** start of ARTICLE **
Composite metrics
What are composite metrics?
Composite metrics enable you to define new, higher-level metrics by applying a set of mathematical transformations and operations to existing native metrics. This allows for the composition of complex queries and the creation of metrics that provide more insightful and actionable data.
Composite metrics leverage the flexibility and expressiveness of PromQL to perform these transformations. PromQL is a widely-adopted query language in the monitoring and observability community. This approach facilitates a more standardized and powerful way to analyze and visualize your metric data.
With composite metrics, you can:
-
Aggregate data across different dimensions and time intervals.
-
Perform arithmetic operations to combine metrics.
-
Apply functions such as averages, sums, rates, and more.
-
Filter and group metrics based on specific labels and criteria.
Composite metric must be prefixed by composite
.
Create a composite metric
-
Press Create Metric in the Metrics Explorer to create a composite metric.
-
Enter a name for the new metric and fill in additional details, such as Display Name, Description, and metric Unit as desired.
-
Click the Formula tab and enter a PromQL definition in the field provided. To insert an existing metric into the PromQL definition, click Insert Metric and select the metric name. See SolarWinds composite metric PromQL syntax.
-
Click Preview Definition to preview the data for the current definition of the composite metric and verify that the expected data appears.
-
Click Create.
SolarWinds composite metric PromQL syntax
Composite metrics are created using the PromQL syntax, with further customizations and rules unique to SolarWinds Observability. To understand the basic syntax and structure of a PromQL query, review the PromQL Querying Prometheus documentation.
** end of ARTICLE **
** start of DATA PROVIDED **
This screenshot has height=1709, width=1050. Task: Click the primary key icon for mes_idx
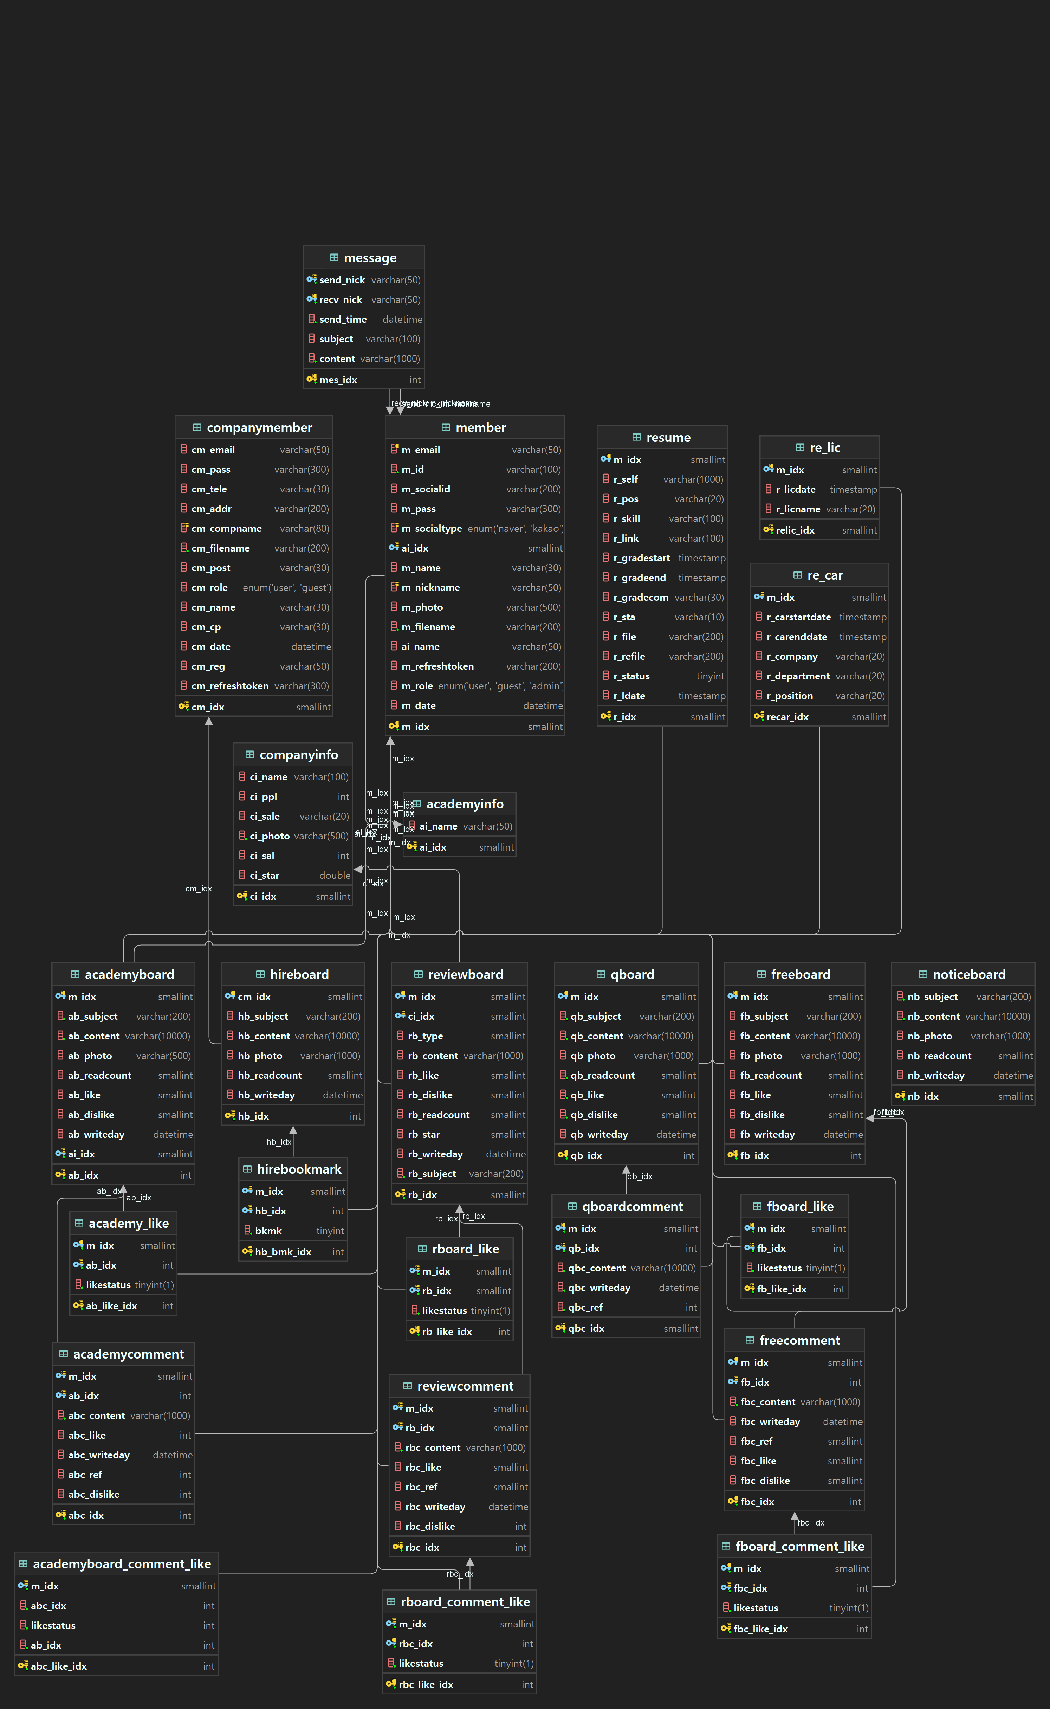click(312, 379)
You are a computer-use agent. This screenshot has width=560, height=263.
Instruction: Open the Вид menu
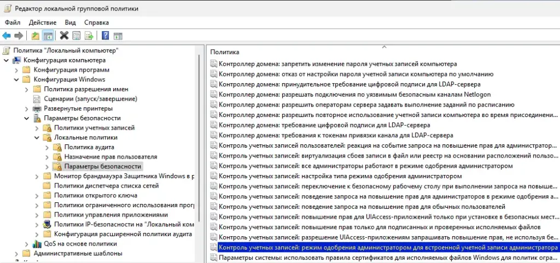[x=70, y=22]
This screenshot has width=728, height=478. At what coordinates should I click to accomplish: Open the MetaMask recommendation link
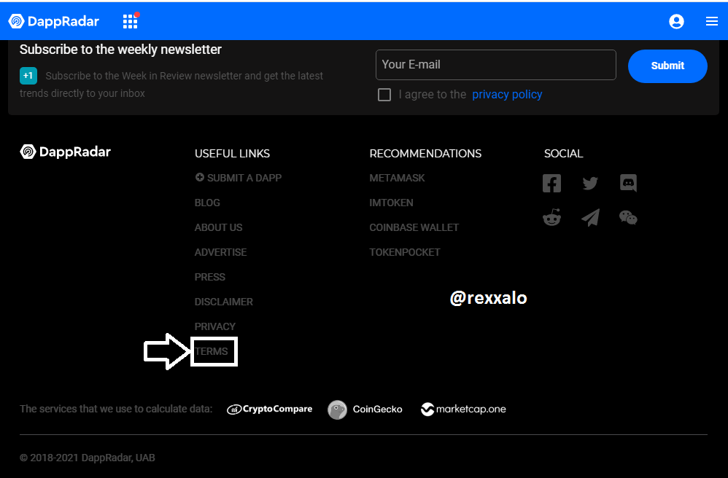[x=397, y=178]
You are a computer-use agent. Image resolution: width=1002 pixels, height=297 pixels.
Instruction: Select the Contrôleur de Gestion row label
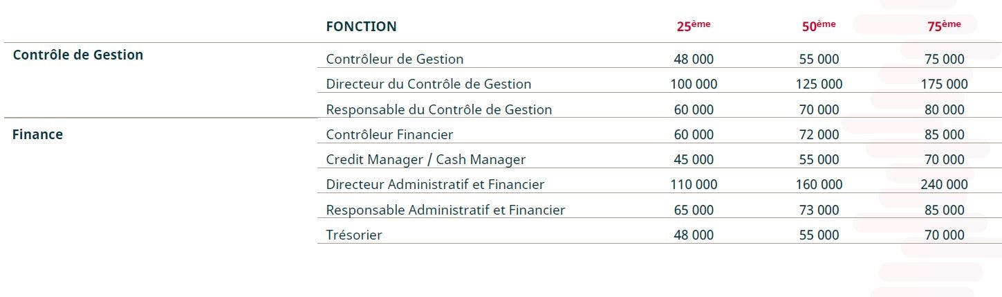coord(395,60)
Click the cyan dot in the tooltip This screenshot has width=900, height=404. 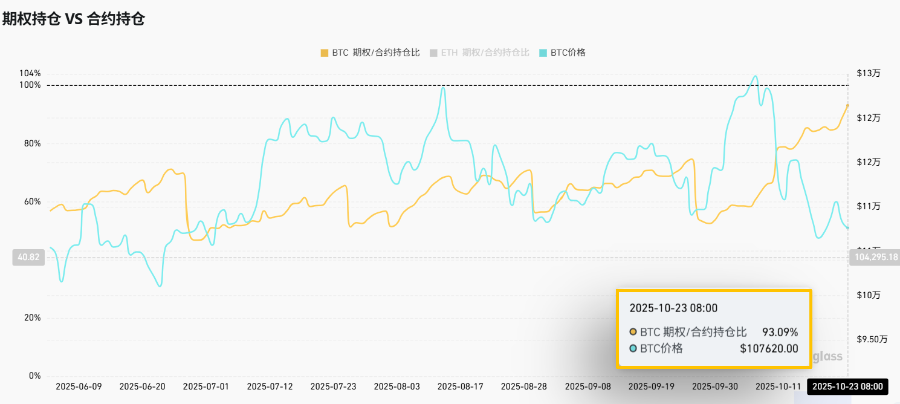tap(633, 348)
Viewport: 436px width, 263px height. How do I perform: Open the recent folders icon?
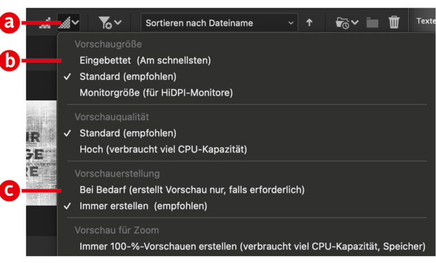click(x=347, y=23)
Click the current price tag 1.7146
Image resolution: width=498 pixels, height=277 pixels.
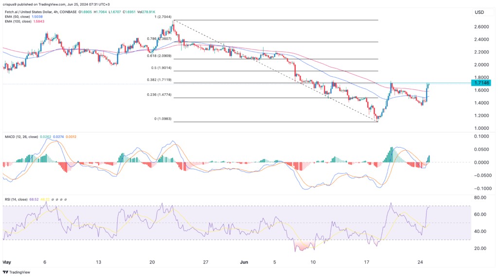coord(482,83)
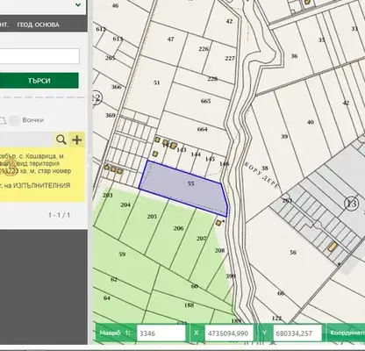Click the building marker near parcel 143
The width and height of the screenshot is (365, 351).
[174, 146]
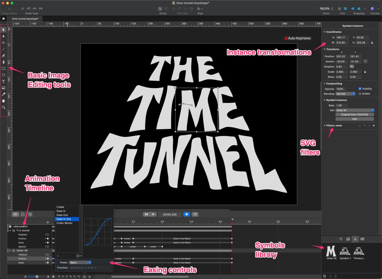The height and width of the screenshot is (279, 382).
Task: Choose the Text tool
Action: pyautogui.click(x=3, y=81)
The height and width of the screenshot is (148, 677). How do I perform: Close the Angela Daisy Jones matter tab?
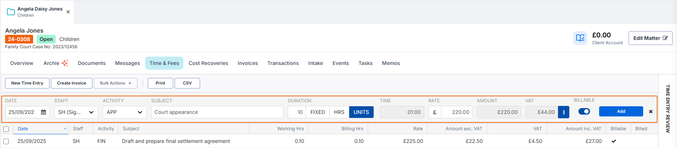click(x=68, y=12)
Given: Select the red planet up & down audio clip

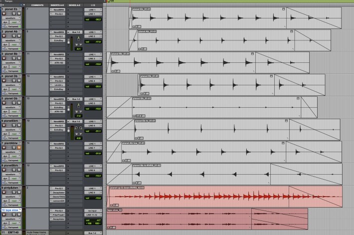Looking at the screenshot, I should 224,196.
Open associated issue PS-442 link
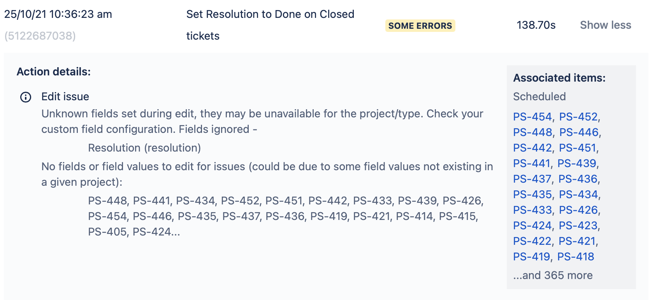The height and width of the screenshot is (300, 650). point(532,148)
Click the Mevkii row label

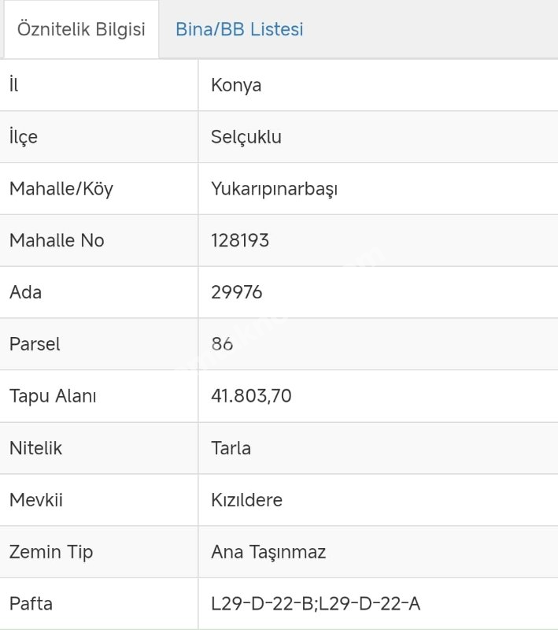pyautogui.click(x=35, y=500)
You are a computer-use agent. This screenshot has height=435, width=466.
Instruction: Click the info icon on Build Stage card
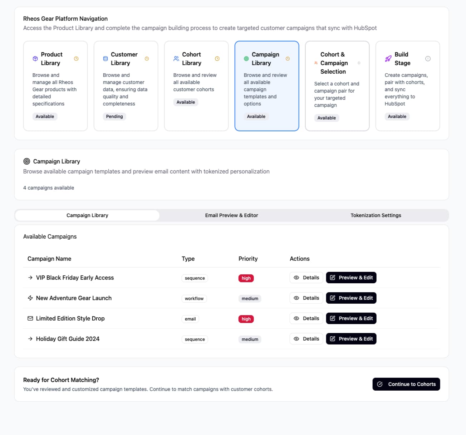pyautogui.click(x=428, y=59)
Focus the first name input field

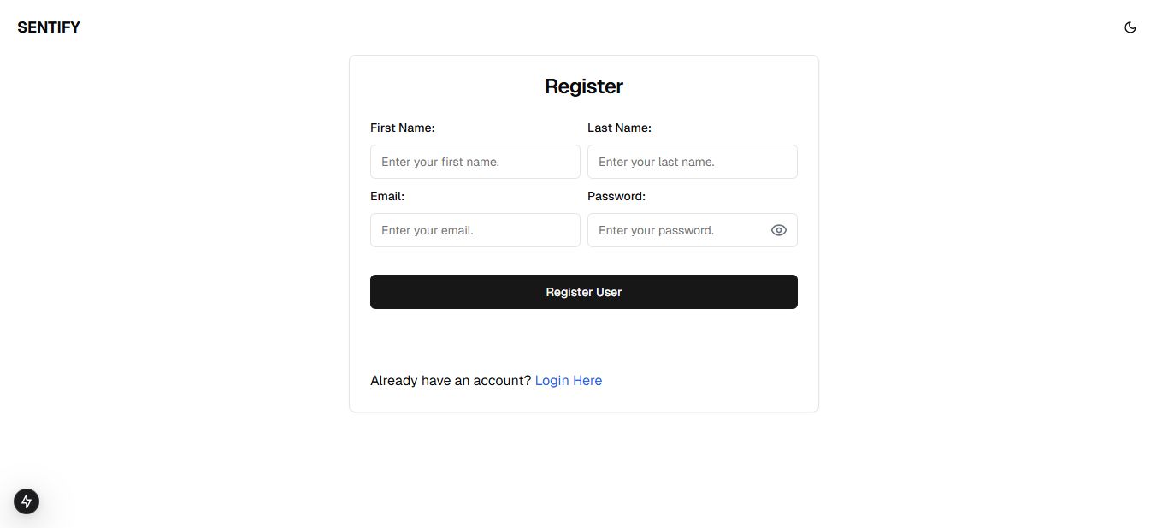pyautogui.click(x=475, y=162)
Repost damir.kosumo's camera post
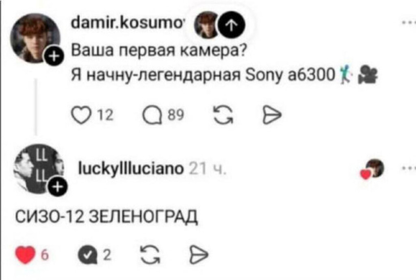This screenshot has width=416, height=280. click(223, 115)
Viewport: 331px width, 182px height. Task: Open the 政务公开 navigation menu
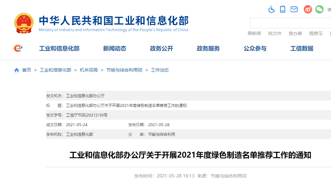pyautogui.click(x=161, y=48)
** end of DATA PROVIDED **
EXERCISE INSTRUCTIONS:
a - In the composite metrics article, what do you press in the Metrics Explorer to start creating a composite metric?
b - Extend the composite metrics article, picking up after its final sentence.

ANSWERS GIVEN:
a - Create Metric

b -
The SolarWinds implementation of PromQL includes several customizations to better align with our system's requirements. These customizations include support for additional functions, a different naming convention, and variable substitution. Below are some key differences and extensions.
SolarWinds PromQL naming convention
Our system follows the OpenTelemetry (OTel) naming conventions for both metric names and attributes, instead of the Prometheus restrictions. This section explains the differences and rules applied in our implementation.
SolarWinds PromQL metric names
Metric names in our system are backward compatible with PromQL metric naming. In addition, metric names can contain additional characters. Metric names must match following regex: [a-zA-Z_:][a-zA-Z0-9_:.]*
and may contain escaped characters using a backslash (\
).
Example metric names: service.requests.total
, k8s.container_cpu_usage_seconds_total
, or system/network/throughput
SolarWinds PromQL attribute names
Attributes (also known as labels in Prometheus) follow OTel naming conventions, which provide a consistent and descriptive approach. Attribute names can include alphanumeric characters, underscores (_), dots (.
), and may contain escaped characters using a backslash (\
). Attribute names must match the following regex: [a-zA-Z_.][a-zA-Z0-9_:.]*
.
Example attributes: service.name
or container.id
Basics
Expression language data types
In the SolarWinds Observability SaaS PromQL expression language, an expression or sub-expression can evaluate to one of three types:
-
Instant vector: A set of time series containing a single sample for each time series, all sharing the same timestamp
-
Range vector: A set of time series containing a range of data points over time for each time series
-
Scalar: A simple numeric floating point value
Literals
String literals
String literals are designated by single quotes or double quotes.
Float literals
Scalar float values can be written as literal integers or floating-point numbers.
Time series selectors
Time series selectors are responsible for selecting the times series and raw or inferred sample timestamps and values.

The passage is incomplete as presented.